* _Exercises_:
1 > Reproduce the magic-number division pull request thread word for word, from "Emit magic-number division" up to and including "net performance gain.".
2 > Extend the magic-number division pull request thread, picking up right after its final line.
-- Provided passage start --
Emit magic-number division for dynamic kernels by adedespirlet · Pull Request #1222 · iree-org/wave

adedespirlet · 2026-04-01T02:03:28Z

This PR introduces the magic number trick to replace costly arith.divui operations when dealing with dynamic divisors in our kernels.
Standard integer division (divui) is significantly slower than multiplication and bitwise shifts. The LLVM backend can replace static divisors by either a simple bit shift (when the divisor is a power of 2) or the magic number trick itself. However, when the divisor is dynamic, LLVM can't optimize this. So the purpose of this PR is to do the backend's job and replace dynamic divisors with the magic number trick directly.
The optimization is applied only when a dynamic divisor is used two or more times. Since the precomputation of the magic number itself requires one division, this ensures a net performance gain.
We also make sure the magic number computation is hoisted to the kernel entry block so it can be reused throughout the entire kernel.
Subsequent divisions using the same dynamic divisor are replaced with a mulhi (multiply-high), a shift, and a correction step.

Signed-off-by: Aurore De Spirlet <aurore.despirlet@amd.com>

adedespirlet · 2026-04-09T00:15:04Z

4 lit tests fail because they use dynamic symbols but their FileCheck lines don't account for the magic number IR. Two options: 1) Add magic_number_div=False to those tests to preserve their existing checks 2) Update the FileCheck lines to match the new IR

Signed-off-by: Aurore De Spirlet <aurore.despirlet@amd.com>

xintin · 2026-04-10T18:54:00Z

+        i32 = IntegerType.get_signless(32)
-- Provided passage end --
-- Material supplied start --
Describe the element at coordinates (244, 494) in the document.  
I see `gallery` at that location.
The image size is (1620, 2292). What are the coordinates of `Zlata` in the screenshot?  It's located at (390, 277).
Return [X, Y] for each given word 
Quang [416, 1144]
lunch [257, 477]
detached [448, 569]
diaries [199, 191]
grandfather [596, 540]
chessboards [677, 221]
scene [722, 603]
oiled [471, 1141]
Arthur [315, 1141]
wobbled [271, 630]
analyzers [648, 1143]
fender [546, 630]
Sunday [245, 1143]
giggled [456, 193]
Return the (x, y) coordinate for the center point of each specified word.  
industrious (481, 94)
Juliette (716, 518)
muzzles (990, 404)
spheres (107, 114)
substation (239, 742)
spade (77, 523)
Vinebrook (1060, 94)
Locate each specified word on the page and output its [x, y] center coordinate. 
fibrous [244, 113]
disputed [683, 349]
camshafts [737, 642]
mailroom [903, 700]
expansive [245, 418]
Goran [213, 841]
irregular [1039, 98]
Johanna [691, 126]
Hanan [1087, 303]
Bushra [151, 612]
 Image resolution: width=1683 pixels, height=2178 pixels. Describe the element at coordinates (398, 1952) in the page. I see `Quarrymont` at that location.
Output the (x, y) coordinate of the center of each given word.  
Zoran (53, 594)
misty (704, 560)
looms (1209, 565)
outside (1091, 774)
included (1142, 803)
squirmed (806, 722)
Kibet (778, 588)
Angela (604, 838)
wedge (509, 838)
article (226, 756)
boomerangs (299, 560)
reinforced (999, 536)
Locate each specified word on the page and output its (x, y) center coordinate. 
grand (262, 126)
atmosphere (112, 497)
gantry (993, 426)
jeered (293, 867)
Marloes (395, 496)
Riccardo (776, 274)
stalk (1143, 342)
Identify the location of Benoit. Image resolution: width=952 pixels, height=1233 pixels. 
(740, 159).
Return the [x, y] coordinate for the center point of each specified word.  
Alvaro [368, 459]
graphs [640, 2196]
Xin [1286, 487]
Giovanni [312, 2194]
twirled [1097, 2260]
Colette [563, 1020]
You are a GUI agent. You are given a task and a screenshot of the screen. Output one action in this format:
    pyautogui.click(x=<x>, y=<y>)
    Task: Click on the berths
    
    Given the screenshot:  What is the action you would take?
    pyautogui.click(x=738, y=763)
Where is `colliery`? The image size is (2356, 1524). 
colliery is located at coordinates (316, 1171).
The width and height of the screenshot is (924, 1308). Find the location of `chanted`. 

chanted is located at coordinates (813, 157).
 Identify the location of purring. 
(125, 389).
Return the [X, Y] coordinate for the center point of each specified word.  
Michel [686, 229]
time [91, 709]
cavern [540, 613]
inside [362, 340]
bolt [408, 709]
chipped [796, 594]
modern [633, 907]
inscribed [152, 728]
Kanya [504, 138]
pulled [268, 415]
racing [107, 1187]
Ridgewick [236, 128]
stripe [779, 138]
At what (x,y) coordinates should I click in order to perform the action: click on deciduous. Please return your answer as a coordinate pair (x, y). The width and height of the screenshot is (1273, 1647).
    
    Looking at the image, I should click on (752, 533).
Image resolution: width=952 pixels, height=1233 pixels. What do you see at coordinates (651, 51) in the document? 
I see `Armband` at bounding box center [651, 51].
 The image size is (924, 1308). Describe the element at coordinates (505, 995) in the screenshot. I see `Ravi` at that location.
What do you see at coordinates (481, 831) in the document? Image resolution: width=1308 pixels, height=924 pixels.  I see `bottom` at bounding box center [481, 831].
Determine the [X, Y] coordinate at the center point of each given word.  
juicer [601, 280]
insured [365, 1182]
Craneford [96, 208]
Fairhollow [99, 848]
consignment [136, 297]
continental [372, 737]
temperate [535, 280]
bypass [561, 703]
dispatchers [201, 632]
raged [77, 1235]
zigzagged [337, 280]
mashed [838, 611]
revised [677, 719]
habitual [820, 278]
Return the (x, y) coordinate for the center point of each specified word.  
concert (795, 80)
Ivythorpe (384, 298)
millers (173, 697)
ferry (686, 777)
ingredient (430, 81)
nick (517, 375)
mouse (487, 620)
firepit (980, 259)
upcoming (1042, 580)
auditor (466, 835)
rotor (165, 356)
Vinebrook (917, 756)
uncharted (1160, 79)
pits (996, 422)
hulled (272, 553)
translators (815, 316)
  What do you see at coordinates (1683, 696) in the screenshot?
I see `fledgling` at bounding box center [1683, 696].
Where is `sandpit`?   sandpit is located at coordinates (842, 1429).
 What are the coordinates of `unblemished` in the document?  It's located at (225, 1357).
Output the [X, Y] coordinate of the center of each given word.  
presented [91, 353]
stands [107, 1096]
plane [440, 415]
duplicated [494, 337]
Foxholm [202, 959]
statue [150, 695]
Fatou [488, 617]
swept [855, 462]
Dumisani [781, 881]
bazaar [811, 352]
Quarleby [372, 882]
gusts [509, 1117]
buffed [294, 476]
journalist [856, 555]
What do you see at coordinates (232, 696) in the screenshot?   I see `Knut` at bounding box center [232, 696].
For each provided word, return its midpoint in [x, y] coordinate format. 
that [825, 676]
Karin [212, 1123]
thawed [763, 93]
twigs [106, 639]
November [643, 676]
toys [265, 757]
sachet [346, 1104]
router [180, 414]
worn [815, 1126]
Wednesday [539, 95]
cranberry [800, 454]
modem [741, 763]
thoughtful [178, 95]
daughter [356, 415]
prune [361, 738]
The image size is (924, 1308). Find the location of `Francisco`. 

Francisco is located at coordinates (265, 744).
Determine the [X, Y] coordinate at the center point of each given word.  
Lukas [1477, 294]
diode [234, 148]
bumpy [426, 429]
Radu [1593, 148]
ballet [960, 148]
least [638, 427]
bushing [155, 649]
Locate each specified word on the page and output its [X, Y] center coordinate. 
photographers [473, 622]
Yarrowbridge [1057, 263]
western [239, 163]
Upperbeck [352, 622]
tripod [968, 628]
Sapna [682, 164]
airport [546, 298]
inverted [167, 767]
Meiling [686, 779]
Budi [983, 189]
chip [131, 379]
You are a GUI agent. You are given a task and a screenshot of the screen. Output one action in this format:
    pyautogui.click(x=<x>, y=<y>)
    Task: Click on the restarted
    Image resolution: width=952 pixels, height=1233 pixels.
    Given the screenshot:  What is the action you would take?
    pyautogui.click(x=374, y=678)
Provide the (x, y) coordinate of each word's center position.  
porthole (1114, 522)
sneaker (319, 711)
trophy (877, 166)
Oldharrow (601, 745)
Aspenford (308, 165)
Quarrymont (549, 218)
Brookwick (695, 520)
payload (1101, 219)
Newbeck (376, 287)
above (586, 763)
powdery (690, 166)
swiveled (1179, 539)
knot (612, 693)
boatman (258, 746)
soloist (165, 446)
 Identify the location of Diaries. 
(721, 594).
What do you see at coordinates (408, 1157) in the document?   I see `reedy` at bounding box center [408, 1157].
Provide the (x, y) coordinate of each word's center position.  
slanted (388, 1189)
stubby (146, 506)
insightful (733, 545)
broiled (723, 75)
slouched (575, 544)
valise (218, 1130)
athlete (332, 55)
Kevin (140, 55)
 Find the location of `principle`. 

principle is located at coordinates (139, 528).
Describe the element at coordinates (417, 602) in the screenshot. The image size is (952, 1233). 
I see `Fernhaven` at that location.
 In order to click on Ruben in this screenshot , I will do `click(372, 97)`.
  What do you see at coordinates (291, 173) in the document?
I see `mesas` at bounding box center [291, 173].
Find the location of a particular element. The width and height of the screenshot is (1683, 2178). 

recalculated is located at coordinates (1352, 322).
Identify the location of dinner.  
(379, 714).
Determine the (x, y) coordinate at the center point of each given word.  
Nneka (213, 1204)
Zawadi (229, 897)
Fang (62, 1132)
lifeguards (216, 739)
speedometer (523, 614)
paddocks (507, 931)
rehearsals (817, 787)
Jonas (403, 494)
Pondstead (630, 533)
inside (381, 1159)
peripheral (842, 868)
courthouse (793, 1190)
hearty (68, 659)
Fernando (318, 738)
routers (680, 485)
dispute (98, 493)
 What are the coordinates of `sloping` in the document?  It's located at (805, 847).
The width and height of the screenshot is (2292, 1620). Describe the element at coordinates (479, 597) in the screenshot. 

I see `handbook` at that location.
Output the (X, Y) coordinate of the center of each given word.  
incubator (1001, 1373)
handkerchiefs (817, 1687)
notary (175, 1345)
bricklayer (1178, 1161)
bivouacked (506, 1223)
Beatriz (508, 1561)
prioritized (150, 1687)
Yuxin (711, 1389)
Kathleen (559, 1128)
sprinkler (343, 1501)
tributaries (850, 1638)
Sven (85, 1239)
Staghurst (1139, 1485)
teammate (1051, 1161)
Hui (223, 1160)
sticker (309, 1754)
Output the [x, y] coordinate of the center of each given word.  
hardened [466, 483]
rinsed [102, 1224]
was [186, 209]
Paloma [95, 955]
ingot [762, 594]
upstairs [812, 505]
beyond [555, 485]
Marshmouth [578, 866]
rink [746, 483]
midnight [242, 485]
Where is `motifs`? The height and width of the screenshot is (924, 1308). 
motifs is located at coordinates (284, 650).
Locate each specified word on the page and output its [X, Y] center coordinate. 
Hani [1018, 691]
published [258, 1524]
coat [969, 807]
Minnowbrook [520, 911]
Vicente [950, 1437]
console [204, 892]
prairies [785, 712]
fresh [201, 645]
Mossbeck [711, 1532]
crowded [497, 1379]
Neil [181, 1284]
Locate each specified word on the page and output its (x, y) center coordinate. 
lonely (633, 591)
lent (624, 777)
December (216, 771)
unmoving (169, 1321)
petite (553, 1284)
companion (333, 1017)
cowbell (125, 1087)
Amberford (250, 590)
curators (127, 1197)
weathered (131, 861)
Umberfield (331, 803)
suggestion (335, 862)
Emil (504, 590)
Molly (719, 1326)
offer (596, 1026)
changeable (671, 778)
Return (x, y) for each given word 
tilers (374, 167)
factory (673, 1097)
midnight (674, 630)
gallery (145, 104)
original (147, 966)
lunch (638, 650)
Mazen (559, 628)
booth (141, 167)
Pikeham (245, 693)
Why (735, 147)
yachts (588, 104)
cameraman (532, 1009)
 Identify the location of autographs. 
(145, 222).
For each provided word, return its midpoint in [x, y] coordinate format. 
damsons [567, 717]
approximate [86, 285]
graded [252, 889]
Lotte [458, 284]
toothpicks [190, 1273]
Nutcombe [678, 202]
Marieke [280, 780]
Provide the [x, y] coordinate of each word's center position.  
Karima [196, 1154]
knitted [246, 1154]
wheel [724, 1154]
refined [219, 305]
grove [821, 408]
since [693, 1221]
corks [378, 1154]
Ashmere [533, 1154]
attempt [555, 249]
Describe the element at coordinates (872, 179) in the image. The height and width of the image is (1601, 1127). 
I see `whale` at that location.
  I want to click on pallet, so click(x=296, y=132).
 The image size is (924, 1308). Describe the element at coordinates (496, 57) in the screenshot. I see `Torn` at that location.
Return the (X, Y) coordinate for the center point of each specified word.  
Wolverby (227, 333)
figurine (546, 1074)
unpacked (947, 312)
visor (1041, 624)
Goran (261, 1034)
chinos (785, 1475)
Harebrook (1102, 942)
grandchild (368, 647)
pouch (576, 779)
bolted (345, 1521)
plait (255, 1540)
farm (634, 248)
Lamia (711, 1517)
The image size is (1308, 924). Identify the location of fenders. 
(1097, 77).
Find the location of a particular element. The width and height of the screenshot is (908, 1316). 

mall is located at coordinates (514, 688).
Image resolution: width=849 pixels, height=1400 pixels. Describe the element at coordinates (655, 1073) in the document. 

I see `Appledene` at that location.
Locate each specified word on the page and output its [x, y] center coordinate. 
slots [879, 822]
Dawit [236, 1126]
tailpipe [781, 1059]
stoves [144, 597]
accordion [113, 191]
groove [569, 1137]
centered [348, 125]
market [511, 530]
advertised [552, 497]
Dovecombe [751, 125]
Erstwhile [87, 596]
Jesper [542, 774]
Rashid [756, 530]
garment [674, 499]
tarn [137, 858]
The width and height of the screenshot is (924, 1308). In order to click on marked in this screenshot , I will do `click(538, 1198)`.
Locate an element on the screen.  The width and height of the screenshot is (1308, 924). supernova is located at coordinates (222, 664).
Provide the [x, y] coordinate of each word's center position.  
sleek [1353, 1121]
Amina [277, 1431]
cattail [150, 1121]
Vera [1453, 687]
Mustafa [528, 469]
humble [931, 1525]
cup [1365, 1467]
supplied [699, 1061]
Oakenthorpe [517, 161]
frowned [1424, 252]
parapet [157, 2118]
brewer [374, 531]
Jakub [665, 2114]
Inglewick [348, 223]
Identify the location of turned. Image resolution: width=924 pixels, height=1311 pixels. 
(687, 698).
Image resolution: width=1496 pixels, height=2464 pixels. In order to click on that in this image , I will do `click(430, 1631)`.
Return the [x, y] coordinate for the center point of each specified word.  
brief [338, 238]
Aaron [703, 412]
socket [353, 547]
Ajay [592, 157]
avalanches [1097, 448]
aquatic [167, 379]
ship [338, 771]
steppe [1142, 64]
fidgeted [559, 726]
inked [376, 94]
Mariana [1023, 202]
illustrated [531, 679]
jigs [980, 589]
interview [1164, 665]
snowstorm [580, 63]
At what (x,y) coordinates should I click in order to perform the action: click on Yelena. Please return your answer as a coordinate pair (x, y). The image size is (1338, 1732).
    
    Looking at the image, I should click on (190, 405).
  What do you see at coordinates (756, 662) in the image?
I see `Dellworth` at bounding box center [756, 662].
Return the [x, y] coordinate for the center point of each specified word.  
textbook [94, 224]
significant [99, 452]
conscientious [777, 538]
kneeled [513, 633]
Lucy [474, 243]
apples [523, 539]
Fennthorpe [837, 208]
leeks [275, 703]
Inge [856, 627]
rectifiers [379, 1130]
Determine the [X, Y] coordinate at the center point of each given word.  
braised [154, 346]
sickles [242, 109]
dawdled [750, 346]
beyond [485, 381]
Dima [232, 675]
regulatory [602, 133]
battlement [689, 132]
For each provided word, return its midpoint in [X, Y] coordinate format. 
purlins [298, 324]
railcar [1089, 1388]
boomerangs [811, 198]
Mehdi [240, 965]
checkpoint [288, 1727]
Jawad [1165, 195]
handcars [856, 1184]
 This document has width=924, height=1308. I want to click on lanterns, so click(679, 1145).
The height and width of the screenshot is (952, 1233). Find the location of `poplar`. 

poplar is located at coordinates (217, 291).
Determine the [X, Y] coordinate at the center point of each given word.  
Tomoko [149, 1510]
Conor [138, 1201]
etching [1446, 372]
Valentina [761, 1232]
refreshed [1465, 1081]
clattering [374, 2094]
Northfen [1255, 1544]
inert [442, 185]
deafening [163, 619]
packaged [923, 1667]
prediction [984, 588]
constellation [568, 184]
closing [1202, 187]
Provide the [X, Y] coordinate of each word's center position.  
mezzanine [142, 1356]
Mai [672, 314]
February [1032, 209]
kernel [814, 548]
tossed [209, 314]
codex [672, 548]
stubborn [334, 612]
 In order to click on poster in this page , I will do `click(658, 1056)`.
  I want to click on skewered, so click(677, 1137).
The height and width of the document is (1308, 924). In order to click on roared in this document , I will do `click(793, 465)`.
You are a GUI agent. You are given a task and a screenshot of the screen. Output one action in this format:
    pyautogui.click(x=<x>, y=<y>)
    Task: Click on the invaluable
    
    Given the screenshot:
-- Material supplied end --
* _Set of answers_:
1 >
Emit magic-number division for dynamic kernels by adedespirlet · Pull Request #1222 · iree-org/wave

adedespirlet · 2026-04-01T02:03:28Z

This PR introduces the magic number trick to replace costly arith.divui operations when dealing with dynamic divisors in our kernels.
Standard integer division (divui) is significantly slower than multiplication and bitwise shifts. The LLVM backend can replace static divisors by either a simple bit shift (when the divisor is a power of 2) or the magic number trick itself. However, when the divisor is dynamic, LLVM can't optimize this. So the purpose of this PR is to do the backend's job and replace dynamic divisors with the magic number trick directly.
The optimization is applied only when a dynamic divisor is used two or more times. Since the precomputation of the magic number itself requires one division, this ensures a net performance gain.

2 >
+        return arith_d.trunci(i32, hi_i64)
+
+    def _precompute_magic_number(divisor_index: Value):


For d=1, this equals 2^32, which doesn't fit in i32.

For d = 1: magic = (2^32 + 0) / 1 = 2^32, truncated to i32 = 0. Then _mulhi_u32(n, 0) = 0 for all n, so n // 1 would return 0 instead of n.
For d = 2: magic = (2^32 + 1) / 2 = 2147483649, which fits in i32. which is fine.
For d = 3: magic = (2^32 + 2) / 3 = 1431655766. fine and so on.

May be, dynamic divisors derived from kernel dimensions (BLOCK_M, BLOCK_N, etc.) are always>1, but better to have a guard here.

Right, I added cheap IR which checks at runtime whether the divisor==1, if it is, it then picks the dividend as quotient result and the remainder is set to 0.
This adds only 3 instructions, should be cheap.

xintin · 2026-04-10T18:56:58Z

@@ -261,7 +261,13 @@ def get_static_dim(s: Optional[IndexExpr]) -> int:
        return func_op

    def emit(self, graph: Optional[fx.Graph] = None) -> Operation:
+        global _magic_number_enabled, _magic_number_cache, _magic_entry_block, _magic_divisor_first_seen


setting module level globals at R642, and then resetting it here.
This is not thread-safe.
caches are read-write per-compilation state.

xintin · 2026-04-10T18:59:10Z

+            c = get_const_val(val)
+            if c is not None:
+                return ("const", c)
+            return ("val", id(val))


Check this once: id(val) is the memory address of the python object. Two structurally identical OpResult values that happen to be different python wrapper objects would get different keys. This will defeat caching.

xintin · 2026-04-10T19:03:15Z

+            arg_keys = []
+            for a in val.args:
+                c = get_const_val(a) if isinstance(a, OpResult) else None
+                arg_keys.append(("const", c) if c is not None else ("val", id(a)))


similar to this
("val", id(a)) uses the python object's memory address as the cache key for non-constant args.

xintin · 2026-04-10T19:06:39Z

+            return ("val", id(val))
+        return ("other", id(val))
+
+    def _should_use_magic(rhs_expr) -> bool:


For discussion:
On the first encounter, the divisor is recorded and magic apply is declined.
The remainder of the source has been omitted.